La «ghettoïsation» et la «stigmatisation» ne sont pas les causes de la violences

C’est une idéologie de penser que la précarité, la pauvreté sont les causes de la violence. D’ailleurs les causes de la violences sont multifactorielles et ce serait trop simpliste de dire, c’est la ghettoïsation, c’est ceci, ou c’est cela. Les causes sont ailleurs : un jeune qui est violent a subi ou a constaté la violence tout petit:

« 69 % des adolescents très violents ont été exposés à des scènes de violences conjugales pendant les deux premières années de leur vie. Ils ont en eux l’image violente de leur père qui resurgit lorsqu’ils subissent une bousculade ou un mauvais regard »

Ces enfants, pas choyés par leur mère, livrés à eux-mêmes, ne recevant aucune affection, n’ont pas appris « à faire semblant« , à être dans le jeu. En fait, « détruire, comme frapper, c’est le jeu de ceux qui n’ont pas d’imagination ». Au lieu de jouer, ils « jouent » « pour de vrai ».

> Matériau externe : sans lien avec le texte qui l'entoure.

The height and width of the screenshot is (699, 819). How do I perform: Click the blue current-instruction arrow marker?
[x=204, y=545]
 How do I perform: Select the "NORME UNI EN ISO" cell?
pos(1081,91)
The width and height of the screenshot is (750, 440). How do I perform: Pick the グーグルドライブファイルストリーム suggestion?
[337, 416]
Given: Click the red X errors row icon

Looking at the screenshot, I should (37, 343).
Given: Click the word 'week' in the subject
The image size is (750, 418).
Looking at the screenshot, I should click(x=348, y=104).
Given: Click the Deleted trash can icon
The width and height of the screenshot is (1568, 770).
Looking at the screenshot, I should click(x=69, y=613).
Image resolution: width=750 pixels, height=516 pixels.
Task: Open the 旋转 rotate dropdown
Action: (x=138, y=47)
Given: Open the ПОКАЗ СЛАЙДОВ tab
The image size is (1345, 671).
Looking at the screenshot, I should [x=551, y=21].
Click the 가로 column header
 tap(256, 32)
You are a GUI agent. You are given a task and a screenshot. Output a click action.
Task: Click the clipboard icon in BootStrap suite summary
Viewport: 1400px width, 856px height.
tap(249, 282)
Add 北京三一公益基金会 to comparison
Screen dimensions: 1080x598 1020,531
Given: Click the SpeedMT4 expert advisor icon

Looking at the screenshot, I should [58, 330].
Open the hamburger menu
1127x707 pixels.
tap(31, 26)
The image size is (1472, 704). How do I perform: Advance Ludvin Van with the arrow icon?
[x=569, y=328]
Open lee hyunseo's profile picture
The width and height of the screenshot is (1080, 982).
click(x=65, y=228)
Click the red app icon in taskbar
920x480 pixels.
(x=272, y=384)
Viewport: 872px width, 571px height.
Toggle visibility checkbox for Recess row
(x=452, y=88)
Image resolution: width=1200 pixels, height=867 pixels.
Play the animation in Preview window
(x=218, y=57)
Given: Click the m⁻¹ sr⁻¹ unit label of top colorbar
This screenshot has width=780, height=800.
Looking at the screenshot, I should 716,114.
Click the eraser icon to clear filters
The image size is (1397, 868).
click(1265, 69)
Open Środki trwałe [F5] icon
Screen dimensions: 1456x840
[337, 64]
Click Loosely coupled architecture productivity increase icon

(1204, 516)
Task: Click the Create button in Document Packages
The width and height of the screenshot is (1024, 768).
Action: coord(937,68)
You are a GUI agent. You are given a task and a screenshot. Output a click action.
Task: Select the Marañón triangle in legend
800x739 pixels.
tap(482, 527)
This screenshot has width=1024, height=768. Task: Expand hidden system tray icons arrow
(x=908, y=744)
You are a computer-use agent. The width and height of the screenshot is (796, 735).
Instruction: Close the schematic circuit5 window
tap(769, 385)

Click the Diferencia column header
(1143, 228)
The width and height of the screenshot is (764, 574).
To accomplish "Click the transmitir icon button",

Petit, leur mère ne leur a pas sourit, elle n’a pas échangé avec son enfant, de ce fait, le jeune ne sait pas lire les émotions sur le visage. Dans son livre, le médecin, qui a étudié les comportements des jeunes et moins jeunes hyper violents constate que :

« 50% des jeunes agresseurs ne savent pas déchiffrer les émotions sur le visage« 

Deux hypothèses à cela : la première serait une difficulté neurologique à reconnaître les visages, la deuxième serait que l’enfant n’a pas rencontré l’effet miroir de son émotion sur le visage de sa mère. Les émotions sont alors inconnues, c’est un langage qu’il ne comprend pas et dès lors qu’il va se sentir regardé étrangement, il se sentira menacé et agressera lui-même cet autre. Qui dit pas de lecture des émotions, dit aussi aucune empathie pour l’autre. Pourquoi se sentirait-il coupable, ils ne réalise pas et après un acte violent mortel, il ira jusqu’à dire :


« Il aurait dû mourir un jour de toute manière« 


C’est la famille qui est responsable des comportements violents

Ces enfant ne connaissent pas l’interdiction, tout est permis au sein de la structure familiale. La violence, c’est finalement la loi du plus fort qui s’applique faute de lois internes à la famille.

« Dire non, poser un interdit, c’est accepter de ne pas être aimé, temporairement par son enfant « , c’est la responsabilité des parents, et cela, ce n’est ni le rôle de l’école ni le rôle des clubs de sports

« Nous, nous n’avons pas besoin d’agir pour savoir que la loi existe, alors que ces sujets n’ont pas la loi dans la tête, certains me disent que les lois ne servent à rien, et ils ont besoin d’un interdit d’agir réel et non symbolique, d’une butée matérialisée, pour comprendre que la loi a une existence et arrêter de commettre des actes au moment même où cela leur vient à l’esprit. « 

Souvent, il va falloir attendre une décision de justice juste, ferme pour que la famille prenne conscience de ses propres dysfonctionnements et commence à analyser ce qui s’est passé.

Pendant un temps, plus ou moins long, les centres, les prisons vont être des lieux de « privation de la liberté de frapper » et peut-être espérons-le, un lieu d’apprentissage sur soi-même. Et le plus tôt sera le mieux.